The ability of the red blood cell to synthesise glutathione in type 2 diabetes mellitus, and the implications for disease management

S. Whillier,¹ J.E. Raftos¹ and P.W. Kuchel,² ¹Department of Biological Sciences, Macquarie University, NSW 2109, Australia and ²School of Molecular and Microbial Biosciences, The University of Sydney, NSW 2006, Australia.

Both the pathogenesis and complications of type 2 diabetes mellitus (NIDDM) have been associated with oxidative stress. Abdominal obesity and associated inflammation prior to the development of NIDDM is an oxidative stress that causes insulin resistance and deterioration of the β-cells of the pancreas. Hyperglycemia produces oxidative stress by promoting non-enzymatic glycation, glucose autoxidation (glycoxidation), and the formation of advanced glycation end products (AGE) and reactive oxygen species (ROS). Cells have antioxidant systems to deal with ROS, but high oxidative stress implies an inability of these systems to cope with the oxidative load.

The tripeptide glutathione (GSH) (γ-glutamyl cysteinyl glycine) is a ubiquitous intracellular antioxidant and is considered to be the largest mobile antioxidant pool and detoxifier. A decrease in GSH concentration in the red blood cells (RBCs) of diabetes subjects is widely reported. However, several authors report unchanged or elevated GSH concentrations in diabetes.

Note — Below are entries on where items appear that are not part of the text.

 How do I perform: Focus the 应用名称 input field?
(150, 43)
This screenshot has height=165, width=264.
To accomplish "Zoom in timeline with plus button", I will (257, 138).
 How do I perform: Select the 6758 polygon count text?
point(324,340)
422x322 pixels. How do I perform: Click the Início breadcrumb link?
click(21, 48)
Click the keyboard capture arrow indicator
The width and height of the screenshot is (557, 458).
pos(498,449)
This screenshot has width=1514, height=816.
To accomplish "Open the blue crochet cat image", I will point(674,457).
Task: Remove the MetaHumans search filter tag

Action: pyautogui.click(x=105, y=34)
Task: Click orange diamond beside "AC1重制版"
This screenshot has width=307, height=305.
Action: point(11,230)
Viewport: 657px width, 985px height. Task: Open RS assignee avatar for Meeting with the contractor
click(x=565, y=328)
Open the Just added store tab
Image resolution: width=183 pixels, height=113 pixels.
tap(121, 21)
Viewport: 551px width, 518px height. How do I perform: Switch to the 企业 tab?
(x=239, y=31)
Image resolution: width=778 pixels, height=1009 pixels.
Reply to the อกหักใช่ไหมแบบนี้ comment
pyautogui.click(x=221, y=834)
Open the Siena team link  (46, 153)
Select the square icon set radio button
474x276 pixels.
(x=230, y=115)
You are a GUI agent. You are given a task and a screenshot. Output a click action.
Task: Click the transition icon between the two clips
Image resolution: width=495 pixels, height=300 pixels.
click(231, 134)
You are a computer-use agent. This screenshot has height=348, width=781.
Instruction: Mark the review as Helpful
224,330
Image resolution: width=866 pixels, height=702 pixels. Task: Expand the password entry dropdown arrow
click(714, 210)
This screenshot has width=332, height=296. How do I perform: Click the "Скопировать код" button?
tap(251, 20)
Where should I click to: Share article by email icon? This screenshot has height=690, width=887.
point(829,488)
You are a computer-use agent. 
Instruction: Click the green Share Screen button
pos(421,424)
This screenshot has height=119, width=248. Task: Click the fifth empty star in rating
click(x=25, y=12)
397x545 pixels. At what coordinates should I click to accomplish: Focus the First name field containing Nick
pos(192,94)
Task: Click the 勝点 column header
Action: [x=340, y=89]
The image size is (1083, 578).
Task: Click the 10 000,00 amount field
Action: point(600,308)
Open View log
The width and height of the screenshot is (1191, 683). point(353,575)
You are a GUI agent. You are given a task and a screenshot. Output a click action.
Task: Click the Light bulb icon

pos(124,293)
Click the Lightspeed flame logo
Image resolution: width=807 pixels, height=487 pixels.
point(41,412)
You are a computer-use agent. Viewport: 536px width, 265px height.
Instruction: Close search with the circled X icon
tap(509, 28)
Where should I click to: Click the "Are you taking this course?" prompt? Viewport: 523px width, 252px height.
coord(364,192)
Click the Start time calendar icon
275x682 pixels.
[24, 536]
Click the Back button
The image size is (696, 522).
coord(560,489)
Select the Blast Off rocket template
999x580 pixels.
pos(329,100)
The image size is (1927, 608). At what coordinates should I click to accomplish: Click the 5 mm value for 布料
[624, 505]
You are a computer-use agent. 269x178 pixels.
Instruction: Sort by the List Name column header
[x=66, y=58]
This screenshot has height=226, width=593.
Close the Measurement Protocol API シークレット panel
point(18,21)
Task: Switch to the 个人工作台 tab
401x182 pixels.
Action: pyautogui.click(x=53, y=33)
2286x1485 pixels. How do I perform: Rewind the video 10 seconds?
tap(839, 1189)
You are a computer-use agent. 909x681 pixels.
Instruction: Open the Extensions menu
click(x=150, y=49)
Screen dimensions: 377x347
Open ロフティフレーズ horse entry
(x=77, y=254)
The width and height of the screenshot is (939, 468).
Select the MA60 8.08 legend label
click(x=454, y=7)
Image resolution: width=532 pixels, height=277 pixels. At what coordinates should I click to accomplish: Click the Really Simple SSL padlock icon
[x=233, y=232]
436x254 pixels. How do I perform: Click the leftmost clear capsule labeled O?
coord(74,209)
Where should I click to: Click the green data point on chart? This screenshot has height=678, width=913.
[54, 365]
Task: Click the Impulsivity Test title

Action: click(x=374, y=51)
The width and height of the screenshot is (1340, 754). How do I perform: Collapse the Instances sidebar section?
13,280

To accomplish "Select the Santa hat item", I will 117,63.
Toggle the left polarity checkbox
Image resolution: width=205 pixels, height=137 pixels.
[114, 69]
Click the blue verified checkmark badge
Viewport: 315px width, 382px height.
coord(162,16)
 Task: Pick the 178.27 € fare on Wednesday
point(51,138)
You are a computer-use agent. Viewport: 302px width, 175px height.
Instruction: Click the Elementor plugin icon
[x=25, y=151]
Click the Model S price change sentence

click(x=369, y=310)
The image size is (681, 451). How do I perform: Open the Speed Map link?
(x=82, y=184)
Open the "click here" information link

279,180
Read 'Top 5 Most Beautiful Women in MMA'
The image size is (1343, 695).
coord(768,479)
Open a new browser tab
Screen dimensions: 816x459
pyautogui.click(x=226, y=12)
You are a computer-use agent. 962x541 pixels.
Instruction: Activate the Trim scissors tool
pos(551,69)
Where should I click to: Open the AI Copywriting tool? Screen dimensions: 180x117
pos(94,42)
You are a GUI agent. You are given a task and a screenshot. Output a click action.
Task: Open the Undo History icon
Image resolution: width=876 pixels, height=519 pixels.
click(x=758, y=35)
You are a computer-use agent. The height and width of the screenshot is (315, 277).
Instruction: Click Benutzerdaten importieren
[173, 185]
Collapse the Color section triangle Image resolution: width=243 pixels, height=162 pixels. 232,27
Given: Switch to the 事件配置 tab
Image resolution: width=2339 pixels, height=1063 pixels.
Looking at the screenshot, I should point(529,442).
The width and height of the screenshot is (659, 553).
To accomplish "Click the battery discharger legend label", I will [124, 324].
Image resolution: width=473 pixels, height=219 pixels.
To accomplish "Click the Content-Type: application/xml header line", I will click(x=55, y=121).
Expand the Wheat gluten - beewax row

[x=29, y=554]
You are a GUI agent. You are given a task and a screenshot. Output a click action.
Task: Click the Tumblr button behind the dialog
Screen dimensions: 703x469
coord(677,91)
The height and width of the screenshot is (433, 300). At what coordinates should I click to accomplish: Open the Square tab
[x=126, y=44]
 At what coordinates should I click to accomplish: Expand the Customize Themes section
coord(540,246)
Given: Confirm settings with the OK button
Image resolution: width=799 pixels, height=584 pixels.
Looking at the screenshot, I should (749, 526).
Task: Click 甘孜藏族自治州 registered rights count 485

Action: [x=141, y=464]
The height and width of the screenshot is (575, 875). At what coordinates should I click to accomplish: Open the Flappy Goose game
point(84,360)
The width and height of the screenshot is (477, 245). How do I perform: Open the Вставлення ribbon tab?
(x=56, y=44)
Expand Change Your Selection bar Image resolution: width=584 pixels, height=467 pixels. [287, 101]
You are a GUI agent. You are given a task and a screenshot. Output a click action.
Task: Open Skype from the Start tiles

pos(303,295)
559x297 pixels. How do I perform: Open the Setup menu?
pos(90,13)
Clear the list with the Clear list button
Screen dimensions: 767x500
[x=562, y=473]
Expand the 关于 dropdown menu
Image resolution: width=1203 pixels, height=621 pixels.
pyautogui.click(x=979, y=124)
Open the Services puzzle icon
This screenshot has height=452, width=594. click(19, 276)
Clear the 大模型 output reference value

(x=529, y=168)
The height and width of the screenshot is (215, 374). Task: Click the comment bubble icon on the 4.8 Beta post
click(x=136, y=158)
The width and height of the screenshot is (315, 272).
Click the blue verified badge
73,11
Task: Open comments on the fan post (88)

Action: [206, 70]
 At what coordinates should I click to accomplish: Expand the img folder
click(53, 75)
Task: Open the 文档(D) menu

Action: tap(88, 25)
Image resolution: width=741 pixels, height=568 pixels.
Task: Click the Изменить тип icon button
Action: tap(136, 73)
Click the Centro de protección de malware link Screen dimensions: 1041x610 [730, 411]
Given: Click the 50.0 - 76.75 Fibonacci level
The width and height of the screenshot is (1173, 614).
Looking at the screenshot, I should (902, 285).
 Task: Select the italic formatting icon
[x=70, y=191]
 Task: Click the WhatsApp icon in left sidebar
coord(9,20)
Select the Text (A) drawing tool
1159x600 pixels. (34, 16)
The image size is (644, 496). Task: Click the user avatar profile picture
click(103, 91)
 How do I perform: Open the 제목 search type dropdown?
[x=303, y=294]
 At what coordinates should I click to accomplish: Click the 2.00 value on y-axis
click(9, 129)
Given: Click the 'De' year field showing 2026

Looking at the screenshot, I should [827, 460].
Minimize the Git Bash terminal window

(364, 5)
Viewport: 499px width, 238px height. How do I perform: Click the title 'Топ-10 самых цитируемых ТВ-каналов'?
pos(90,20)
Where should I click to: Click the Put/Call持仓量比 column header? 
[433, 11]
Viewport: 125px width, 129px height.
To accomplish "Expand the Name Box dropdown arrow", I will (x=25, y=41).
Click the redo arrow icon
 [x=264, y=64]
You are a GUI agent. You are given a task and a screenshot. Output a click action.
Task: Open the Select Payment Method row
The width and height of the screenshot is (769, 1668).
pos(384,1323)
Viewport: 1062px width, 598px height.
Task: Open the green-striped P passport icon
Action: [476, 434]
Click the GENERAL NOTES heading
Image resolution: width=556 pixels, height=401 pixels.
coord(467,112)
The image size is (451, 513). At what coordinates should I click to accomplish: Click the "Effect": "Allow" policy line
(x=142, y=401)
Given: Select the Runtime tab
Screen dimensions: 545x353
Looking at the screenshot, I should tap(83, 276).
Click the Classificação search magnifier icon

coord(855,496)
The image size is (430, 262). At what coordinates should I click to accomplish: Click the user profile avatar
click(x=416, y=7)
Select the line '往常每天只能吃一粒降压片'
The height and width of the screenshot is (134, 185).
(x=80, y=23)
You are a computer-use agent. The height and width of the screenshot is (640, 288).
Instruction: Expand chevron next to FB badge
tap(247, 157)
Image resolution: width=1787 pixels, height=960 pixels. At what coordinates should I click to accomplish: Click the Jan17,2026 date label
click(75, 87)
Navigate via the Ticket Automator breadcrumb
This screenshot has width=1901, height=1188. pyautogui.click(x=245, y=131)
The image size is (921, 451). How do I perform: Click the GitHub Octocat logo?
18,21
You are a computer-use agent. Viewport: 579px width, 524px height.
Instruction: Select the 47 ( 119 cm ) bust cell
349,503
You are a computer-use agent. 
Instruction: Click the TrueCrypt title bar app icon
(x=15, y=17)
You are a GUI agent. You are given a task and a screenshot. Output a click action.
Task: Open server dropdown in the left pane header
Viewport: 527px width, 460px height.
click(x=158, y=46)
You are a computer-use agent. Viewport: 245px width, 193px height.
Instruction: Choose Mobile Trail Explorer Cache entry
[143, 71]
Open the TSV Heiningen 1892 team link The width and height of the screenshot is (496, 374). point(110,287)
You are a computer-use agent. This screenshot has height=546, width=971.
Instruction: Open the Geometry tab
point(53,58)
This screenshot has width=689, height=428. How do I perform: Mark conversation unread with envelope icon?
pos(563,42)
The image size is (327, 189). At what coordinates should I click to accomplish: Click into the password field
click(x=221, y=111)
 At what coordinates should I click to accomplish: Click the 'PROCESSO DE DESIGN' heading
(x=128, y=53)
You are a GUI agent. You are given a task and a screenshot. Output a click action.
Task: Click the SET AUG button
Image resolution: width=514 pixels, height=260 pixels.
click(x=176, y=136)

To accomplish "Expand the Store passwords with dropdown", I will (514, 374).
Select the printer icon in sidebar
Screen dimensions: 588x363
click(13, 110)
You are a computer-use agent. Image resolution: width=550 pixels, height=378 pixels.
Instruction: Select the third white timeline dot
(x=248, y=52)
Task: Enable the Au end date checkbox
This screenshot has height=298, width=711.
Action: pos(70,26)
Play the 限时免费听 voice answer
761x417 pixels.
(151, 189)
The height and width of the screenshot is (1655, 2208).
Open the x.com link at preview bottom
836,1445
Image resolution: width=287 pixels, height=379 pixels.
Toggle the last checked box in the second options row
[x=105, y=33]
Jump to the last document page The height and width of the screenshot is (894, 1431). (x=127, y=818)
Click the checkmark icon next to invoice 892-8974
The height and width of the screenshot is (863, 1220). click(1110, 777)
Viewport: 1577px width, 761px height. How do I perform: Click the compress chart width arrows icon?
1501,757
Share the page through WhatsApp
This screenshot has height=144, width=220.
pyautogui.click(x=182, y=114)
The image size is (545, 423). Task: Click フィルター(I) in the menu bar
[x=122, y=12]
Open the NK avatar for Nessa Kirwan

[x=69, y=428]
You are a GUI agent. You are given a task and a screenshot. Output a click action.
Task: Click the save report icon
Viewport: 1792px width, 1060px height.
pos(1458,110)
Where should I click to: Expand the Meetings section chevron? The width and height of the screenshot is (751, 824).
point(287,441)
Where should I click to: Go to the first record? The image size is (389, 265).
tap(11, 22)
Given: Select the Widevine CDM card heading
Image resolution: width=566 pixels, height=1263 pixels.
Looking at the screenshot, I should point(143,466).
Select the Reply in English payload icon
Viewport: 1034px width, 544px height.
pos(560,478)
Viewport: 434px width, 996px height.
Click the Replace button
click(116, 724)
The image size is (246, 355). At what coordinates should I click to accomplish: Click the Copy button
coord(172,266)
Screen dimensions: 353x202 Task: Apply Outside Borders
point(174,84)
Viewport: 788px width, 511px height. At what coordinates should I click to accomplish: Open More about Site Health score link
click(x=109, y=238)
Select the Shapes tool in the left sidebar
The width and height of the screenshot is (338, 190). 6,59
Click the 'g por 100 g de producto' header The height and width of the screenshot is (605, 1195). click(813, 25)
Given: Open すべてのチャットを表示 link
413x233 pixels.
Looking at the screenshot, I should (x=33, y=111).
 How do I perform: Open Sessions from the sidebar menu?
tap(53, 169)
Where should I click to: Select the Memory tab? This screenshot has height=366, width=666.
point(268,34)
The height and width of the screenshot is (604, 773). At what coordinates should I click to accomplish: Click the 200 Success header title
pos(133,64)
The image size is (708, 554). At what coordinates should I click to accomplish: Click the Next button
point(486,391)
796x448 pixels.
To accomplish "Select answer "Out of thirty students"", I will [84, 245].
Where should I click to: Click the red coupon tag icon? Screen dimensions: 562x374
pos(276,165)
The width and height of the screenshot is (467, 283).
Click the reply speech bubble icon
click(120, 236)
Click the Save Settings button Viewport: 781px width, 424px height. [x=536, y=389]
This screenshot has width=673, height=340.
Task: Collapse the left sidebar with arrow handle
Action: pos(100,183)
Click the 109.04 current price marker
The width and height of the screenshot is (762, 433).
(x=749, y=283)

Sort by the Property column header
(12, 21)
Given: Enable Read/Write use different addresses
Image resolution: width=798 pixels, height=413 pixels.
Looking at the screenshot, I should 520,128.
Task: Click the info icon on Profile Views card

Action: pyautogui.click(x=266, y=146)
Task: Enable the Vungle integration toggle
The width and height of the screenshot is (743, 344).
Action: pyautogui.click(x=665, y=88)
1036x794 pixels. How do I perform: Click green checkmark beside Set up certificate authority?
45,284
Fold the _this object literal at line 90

In this study, RBCs taken from 20 NIDDM subjects (58.3 ± 2.5 yr) with a mean HbA_1c of 8.34 ± 0.2%, and 20 healthy controls (46.6 ± 3.3 yr) with a mean HbA_1cof 5.7 ± 0.1% were GSH-depleted using 1-chloro-2,4-dinitrobenzene, and then incubated in a solution containing substrates for GSH synthesis (alanine, α-ketoglutarate, glycine and N-acetyl cysteine), and sampled for total free GSH using a DTNB/enzymatic recycling procedure . The NIDDM subjects had the same total free GSH concentration (1.89 ± 0.1 vs. 1.91 ± 0.1 mmol(L RBC)^-1), and the same rate of GSH synthesis (1.14 ± 0.1 vs. 1.06 ± 0.1 μmol(L RBC)^-1(min)^-1) as controls (p > 0.05), indicating that the GSH synthesizing enzymes were normal. NIDDM, but not controls, showed an increase in total GSH concentration (p = 0.0001 for slope, ANCOVA for TFG, F_(1,38) = 7.5624, p = 0.0093) and a trend toward increasing rates of GSH synthesis (p = 0.09) with increasing age, not related to the amount of glycation, as the HbA_1c was not well-correlated with age. Healthy controls had a positive correlation between the rate of GSH synthesis and total GSH concentration (p = 0.0005, r = 0.71). NIDDM subjects did not (p = 0.731, r = 0.05), indicating larger oxidative loads.

To our knowledge, our results provide the first evidence that intact RBCs from NIDDM subjects, given adequate substrate, are able to synthesise GSH at normal rates compared to healthy, age-matched controls.